For Demographic Diversity in Clinical Trials, Go to Non-US Sites
(Thursday, March 17, 2022)
Clinical trials in the US lack demographic diversity. Multiple programs from FDA in the last 5-10 years to boost higher clinical trial participation from Black and Latino patients in the US have failed. However, recruiting patients from countries in Africa and South America has not been discussed much even though it may be one way to assure reasonable clinical data in the populations that are hard to recruit in the US. Clinical data from non-diverse populations leads to approved drugs lacking important safety and efficacy data in all populations, in turn creating
uncertainty about the utility of new treatments in these populations. While efforts to encourage higher participation from Black and Latino patients in the US should continue, there is need for short-term solutions to the fill the gaps in the clinical utility information in these populations. More than 60% of all clinical trials are conducted in the US and Western Europe where they recruit predominantly Caucasian participants. Only 3% of the clinical trial sites are located in the entire African continent and 2% in South America. In contrast Asian countries account for about 15% of the clinical trial sites. The main reason for few studies in those regions is the scarcity of clinical trial infrastructure in Africa and South America.

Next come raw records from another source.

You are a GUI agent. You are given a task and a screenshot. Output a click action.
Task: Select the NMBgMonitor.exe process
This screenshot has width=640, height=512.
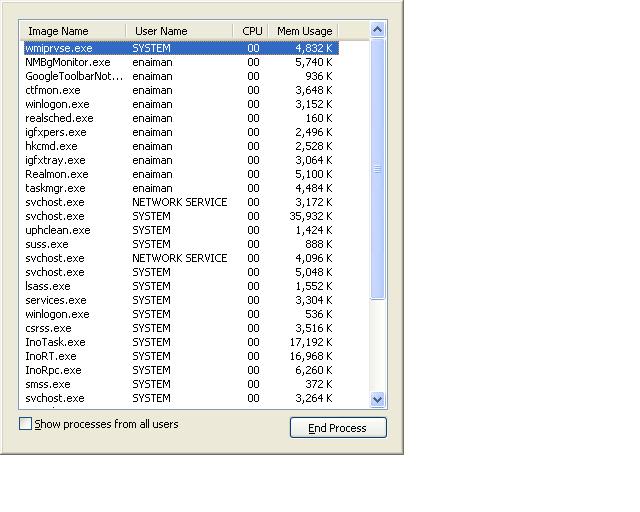[x=67, y=62]
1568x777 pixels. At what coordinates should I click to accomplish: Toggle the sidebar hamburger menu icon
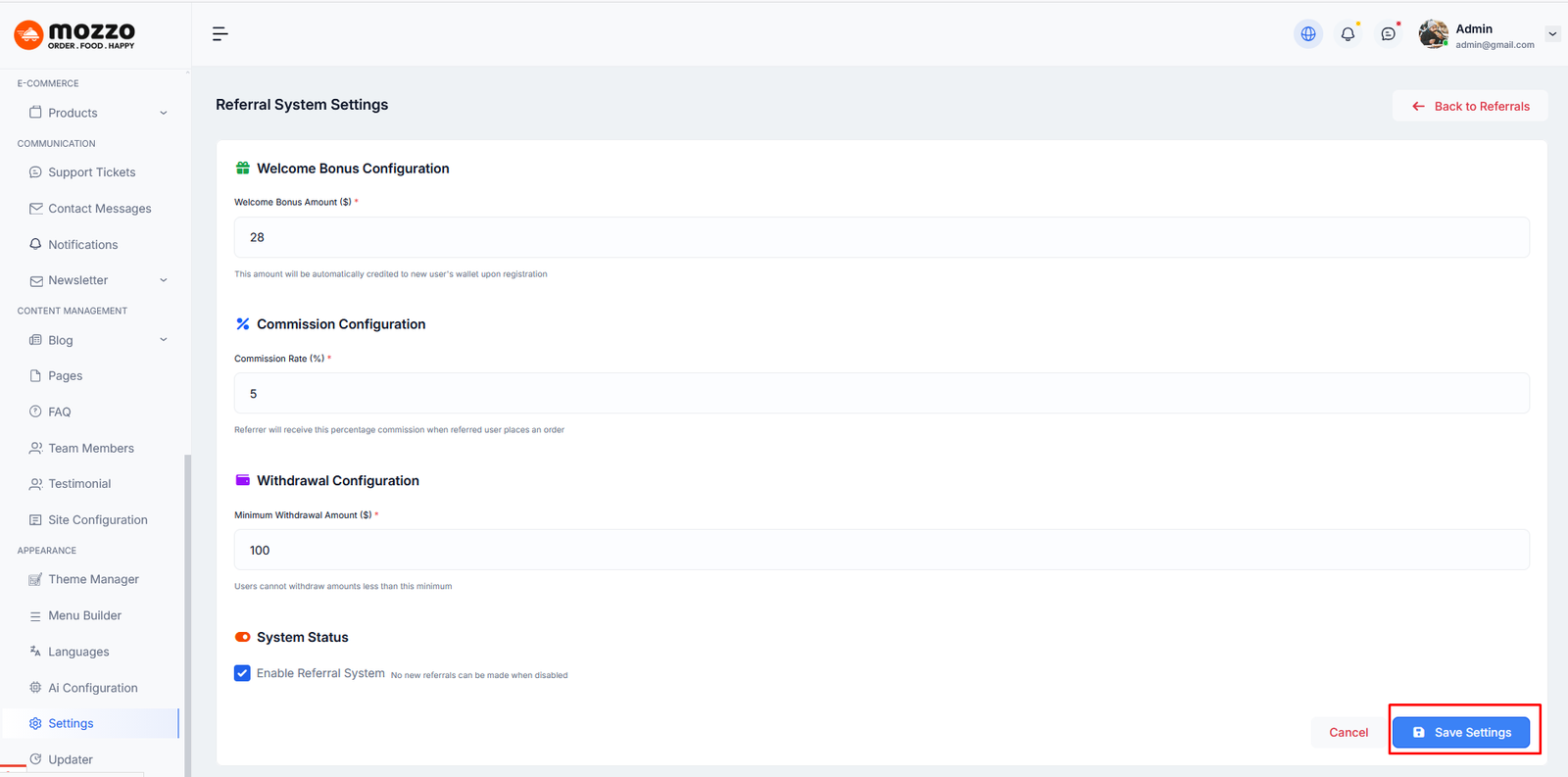(220, 34)
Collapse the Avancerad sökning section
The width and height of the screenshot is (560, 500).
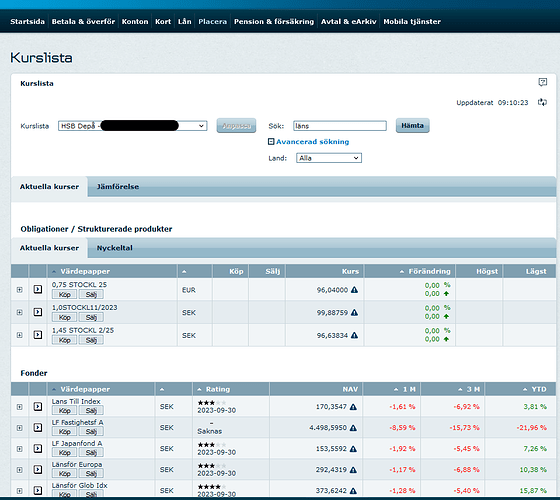(x=271, y=142)
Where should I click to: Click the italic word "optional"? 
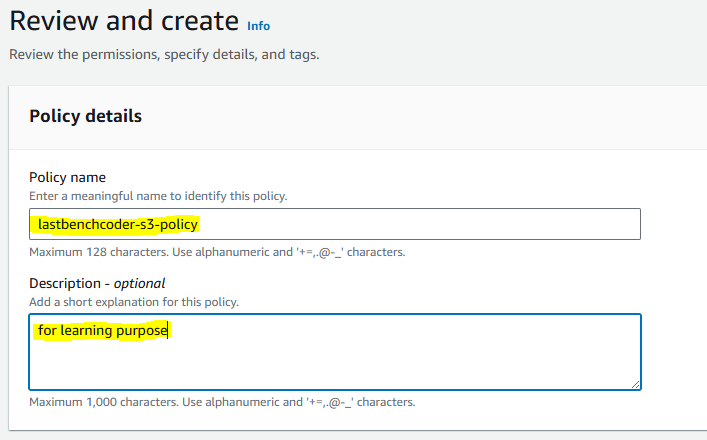139,283
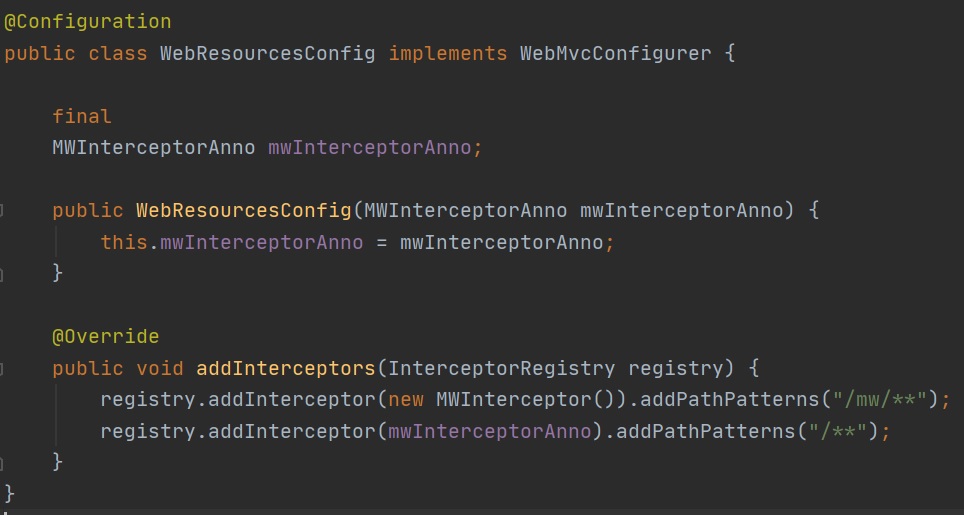The height and width of the screenshot is (515, 964).
Task: Collapse the addInterceptors method fold marker
Action: [x=2, y=369]
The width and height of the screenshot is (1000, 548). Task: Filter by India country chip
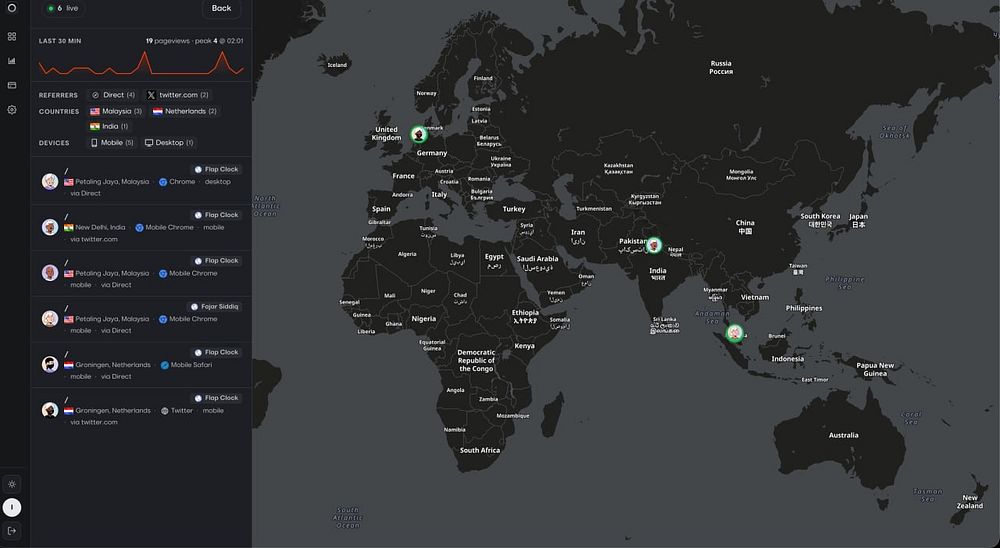point(109,126)

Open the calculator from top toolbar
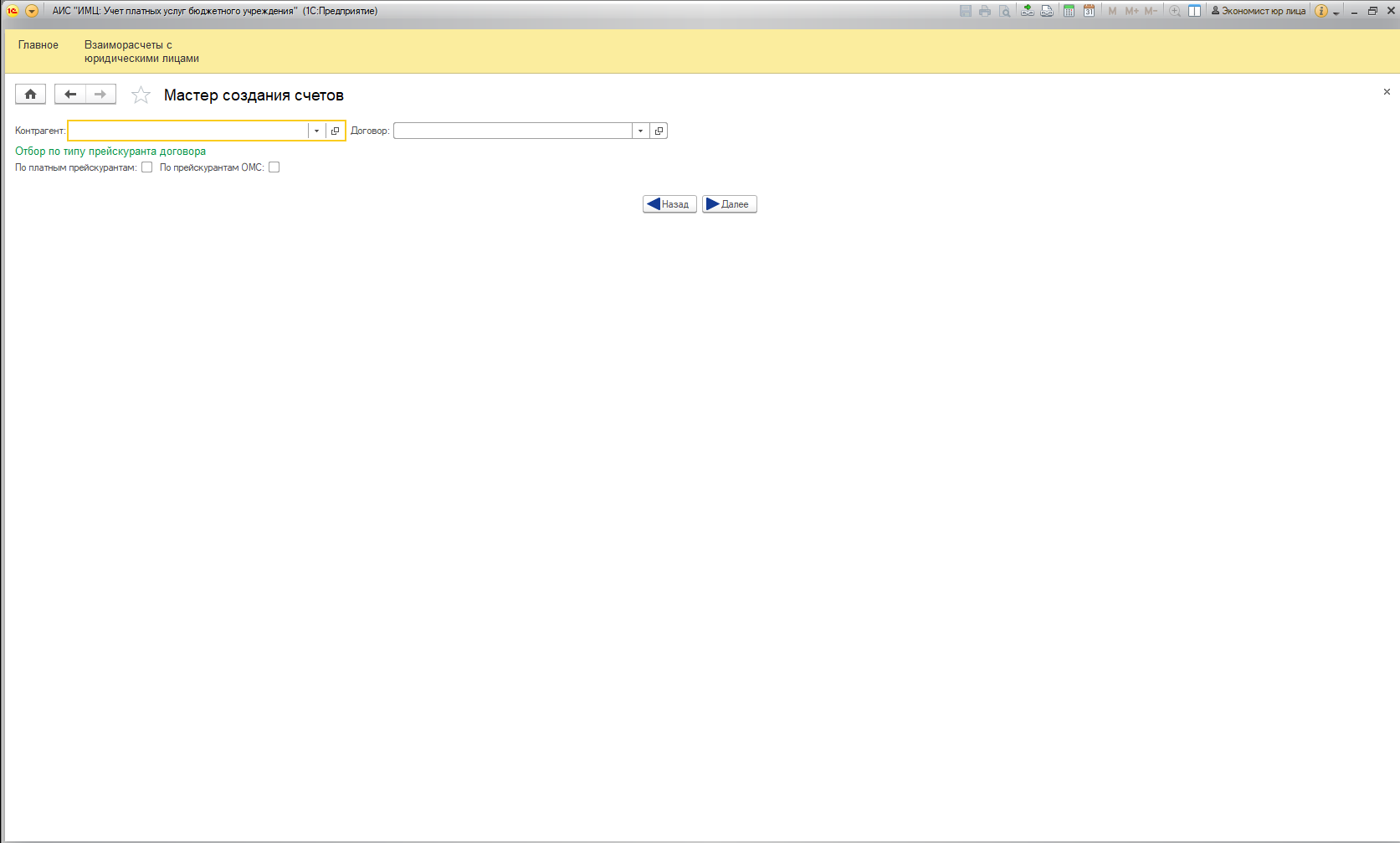pyautogui.click(x=1069, y=11)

While there is extensive talk of building clinical trial infrastructure in the unrepresented communities in the US, a similar effort in Africa and South America should also be explored, at least with the same vigor. The pandemic exposed worldwide health inequity. One way to address that is by building clinical trial infrastructure. Governments in Africa and South America are quite receptive to high quality ethical clinical trials in their regions. It has been proposed that physicians and clinical teams from Black and Latino communities can help encourage higher participation from these communities in the US, but in Africa and South America, this work environment is readymade. The last decade has shown that despite the best efforts from FDA and policy think-tanks, sponsors are unable to generate representative clinical trial data from Black and Latino patients in the US. So, we need a Plan B. Building clinical trial infrastructure in Africa and South America to recruit representative sample of clinical patients from there is a viable option. It could not only provide the missing clinical data from communities unrepresented in US clinical trials, but could also address the health inequity on those regions of the World along with that in the US, a win-win for global health.